While the EU has eased its sanctions over the years, the United States still maintains the sanctions. They argue that the sanctions are targeted at a few individuals. But their impact is being felt throughout the whole economy, with ordinary citizens bearing the brunt.

"Sanctions were imposed to slow down Zimbabwe's human development, to slow down Zimbabwe's economy so that indigenization would not be successful and land reform would also be a failure," Matinyarare said.

"Economic sanctions are a form of warfare that is prohibited in wartime by the Geneva Convention, and also prohibited in peacetime by a number of resolutions, conventions and international legal customs," he added.

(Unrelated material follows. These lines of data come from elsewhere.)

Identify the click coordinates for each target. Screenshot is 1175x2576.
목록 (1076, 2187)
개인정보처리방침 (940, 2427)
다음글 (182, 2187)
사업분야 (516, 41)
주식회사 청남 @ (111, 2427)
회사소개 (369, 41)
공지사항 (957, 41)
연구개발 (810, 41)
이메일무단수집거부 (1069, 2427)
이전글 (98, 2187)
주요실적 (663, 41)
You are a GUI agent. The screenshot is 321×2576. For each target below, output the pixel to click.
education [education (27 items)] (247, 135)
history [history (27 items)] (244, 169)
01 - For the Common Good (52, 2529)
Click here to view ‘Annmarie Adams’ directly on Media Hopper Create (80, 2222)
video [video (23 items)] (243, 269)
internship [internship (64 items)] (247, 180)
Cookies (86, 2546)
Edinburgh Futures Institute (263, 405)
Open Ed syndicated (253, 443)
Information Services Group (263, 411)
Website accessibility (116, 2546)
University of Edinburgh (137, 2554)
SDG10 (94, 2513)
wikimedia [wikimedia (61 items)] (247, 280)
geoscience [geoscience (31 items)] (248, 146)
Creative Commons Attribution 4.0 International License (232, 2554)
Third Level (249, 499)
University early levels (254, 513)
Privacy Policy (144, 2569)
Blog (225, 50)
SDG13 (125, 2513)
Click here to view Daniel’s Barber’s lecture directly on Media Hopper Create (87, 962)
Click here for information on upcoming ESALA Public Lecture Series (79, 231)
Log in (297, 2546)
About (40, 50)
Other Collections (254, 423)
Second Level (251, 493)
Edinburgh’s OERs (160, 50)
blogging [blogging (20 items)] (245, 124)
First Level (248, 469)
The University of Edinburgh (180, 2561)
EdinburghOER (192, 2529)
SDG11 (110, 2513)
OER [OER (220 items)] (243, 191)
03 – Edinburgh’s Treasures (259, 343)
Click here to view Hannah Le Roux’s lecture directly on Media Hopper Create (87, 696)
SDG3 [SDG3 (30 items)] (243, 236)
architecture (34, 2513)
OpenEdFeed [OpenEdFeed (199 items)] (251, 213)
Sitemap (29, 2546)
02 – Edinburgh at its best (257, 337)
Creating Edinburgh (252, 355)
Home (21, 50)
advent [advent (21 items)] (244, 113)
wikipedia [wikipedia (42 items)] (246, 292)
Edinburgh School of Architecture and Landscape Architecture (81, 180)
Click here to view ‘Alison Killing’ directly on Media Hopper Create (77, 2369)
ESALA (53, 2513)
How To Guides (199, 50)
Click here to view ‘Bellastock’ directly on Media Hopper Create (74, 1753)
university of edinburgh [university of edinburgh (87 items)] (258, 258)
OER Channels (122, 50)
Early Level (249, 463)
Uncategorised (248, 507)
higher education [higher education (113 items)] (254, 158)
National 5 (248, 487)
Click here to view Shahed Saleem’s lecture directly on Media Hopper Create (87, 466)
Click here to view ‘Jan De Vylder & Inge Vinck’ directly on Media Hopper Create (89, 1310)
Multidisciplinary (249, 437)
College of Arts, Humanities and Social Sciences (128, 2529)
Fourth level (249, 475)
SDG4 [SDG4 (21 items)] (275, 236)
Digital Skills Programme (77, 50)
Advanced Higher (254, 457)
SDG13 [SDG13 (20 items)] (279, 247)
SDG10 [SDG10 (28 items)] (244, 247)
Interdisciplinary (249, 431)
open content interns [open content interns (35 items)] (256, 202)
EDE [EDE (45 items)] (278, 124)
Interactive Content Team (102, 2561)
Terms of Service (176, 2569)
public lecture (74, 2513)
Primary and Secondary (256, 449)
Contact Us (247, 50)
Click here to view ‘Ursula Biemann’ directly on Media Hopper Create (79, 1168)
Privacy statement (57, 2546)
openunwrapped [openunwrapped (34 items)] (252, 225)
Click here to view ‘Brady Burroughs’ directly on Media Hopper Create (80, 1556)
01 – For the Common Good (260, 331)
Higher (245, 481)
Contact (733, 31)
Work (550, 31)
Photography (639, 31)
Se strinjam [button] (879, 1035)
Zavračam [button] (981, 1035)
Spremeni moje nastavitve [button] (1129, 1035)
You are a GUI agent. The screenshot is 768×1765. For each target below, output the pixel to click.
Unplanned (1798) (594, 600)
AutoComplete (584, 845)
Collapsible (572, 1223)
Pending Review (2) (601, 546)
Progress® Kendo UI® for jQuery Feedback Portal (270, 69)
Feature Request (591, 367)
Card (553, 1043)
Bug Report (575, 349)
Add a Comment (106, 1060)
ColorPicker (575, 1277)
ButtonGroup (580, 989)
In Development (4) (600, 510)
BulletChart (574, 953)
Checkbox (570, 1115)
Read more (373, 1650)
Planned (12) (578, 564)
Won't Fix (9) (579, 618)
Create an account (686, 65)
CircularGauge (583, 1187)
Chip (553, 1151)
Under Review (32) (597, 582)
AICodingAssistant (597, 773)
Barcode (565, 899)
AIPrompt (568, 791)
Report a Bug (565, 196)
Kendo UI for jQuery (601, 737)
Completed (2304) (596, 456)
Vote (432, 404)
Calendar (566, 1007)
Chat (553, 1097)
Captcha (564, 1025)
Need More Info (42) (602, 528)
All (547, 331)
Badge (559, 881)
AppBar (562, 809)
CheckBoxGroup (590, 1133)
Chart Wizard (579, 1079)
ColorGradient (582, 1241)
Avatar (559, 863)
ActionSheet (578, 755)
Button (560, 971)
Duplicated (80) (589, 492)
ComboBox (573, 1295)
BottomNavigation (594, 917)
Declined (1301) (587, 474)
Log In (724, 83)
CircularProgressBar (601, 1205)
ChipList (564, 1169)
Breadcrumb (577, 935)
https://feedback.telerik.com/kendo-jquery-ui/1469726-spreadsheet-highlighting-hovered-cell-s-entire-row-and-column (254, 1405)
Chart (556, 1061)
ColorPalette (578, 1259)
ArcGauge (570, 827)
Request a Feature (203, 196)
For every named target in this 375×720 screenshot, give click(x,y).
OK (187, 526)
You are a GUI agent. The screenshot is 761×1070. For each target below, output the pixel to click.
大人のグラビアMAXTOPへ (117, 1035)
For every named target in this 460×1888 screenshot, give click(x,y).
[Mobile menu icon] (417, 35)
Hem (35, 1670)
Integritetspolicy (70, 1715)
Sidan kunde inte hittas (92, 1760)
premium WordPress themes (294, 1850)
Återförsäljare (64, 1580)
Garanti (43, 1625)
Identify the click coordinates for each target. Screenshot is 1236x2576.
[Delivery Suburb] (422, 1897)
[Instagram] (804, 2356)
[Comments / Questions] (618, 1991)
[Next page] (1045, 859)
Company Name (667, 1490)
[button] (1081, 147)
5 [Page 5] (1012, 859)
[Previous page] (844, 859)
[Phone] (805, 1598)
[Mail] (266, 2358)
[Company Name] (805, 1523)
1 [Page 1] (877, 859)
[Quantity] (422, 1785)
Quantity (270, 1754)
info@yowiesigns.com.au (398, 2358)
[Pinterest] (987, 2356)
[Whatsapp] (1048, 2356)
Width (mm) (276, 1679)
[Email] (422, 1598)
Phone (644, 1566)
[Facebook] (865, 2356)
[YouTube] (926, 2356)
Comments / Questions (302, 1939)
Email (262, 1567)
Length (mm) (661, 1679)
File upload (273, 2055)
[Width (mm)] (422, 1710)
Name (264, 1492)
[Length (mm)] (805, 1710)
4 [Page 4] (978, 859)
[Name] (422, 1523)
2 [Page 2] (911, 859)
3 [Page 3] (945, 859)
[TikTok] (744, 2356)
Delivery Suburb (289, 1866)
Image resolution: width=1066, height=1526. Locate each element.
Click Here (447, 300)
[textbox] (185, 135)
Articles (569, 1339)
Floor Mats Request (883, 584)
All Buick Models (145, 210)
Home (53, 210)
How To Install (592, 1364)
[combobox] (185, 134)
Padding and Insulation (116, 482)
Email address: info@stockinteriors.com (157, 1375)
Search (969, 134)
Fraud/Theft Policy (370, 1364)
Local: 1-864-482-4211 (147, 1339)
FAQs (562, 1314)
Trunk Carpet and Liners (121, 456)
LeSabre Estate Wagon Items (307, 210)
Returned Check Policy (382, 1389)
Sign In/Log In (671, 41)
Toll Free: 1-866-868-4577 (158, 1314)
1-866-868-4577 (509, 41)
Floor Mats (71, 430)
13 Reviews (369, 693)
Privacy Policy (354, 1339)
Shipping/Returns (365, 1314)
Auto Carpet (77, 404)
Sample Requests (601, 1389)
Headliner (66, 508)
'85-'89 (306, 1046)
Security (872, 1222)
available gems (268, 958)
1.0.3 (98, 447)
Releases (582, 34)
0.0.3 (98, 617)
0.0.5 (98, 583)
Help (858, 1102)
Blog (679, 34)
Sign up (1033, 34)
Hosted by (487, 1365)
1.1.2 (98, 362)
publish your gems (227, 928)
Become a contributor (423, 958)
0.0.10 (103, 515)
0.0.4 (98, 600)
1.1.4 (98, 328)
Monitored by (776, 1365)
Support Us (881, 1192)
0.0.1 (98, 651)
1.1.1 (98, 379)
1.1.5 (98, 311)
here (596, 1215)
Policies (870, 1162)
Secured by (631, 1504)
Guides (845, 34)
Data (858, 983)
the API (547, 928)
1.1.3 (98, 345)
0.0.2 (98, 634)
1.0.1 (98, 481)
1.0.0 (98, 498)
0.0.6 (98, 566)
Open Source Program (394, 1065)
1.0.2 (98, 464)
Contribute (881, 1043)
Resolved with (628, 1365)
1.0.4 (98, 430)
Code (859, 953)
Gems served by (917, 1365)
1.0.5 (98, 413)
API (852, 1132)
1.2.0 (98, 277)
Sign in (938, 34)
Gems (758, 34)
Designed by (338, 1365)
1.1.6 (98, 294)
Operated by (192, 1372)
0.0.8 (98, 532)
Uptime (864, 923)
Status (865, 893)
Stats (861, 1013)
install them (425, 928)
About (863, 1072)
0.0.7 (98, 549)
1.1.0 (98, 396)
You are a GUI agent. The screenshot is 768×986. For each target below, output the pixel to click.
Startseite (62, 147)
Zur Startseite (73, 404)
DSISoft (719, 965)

Furthermore, sanctions are used to coerce resource-rich nations like Zimbabwe to give control of their economies and resources back to former colonial powers thereby making Africa dependent.

"Sanctions are there to cripple our economy, cripple access to capital, cripple technology exchange, cripple technology transfer and cripple our ability to rise up the learning curve and to learn to produce our own industrial products and to get savings that will start to develop us into developing nations that will become developed nations tomorrow," Matinyarare said.

Earlier this year, ZASM sued the U.S. government and South African financial institutions at the Gauteng High Court in South Africa over the sanctions.

The implementation of extraterritorial sanctions and over-compliance by South African banks and international banks domiciled in South Africa has seen Zimbabweans being deprived of banking services and their human rights without trial and without court orders.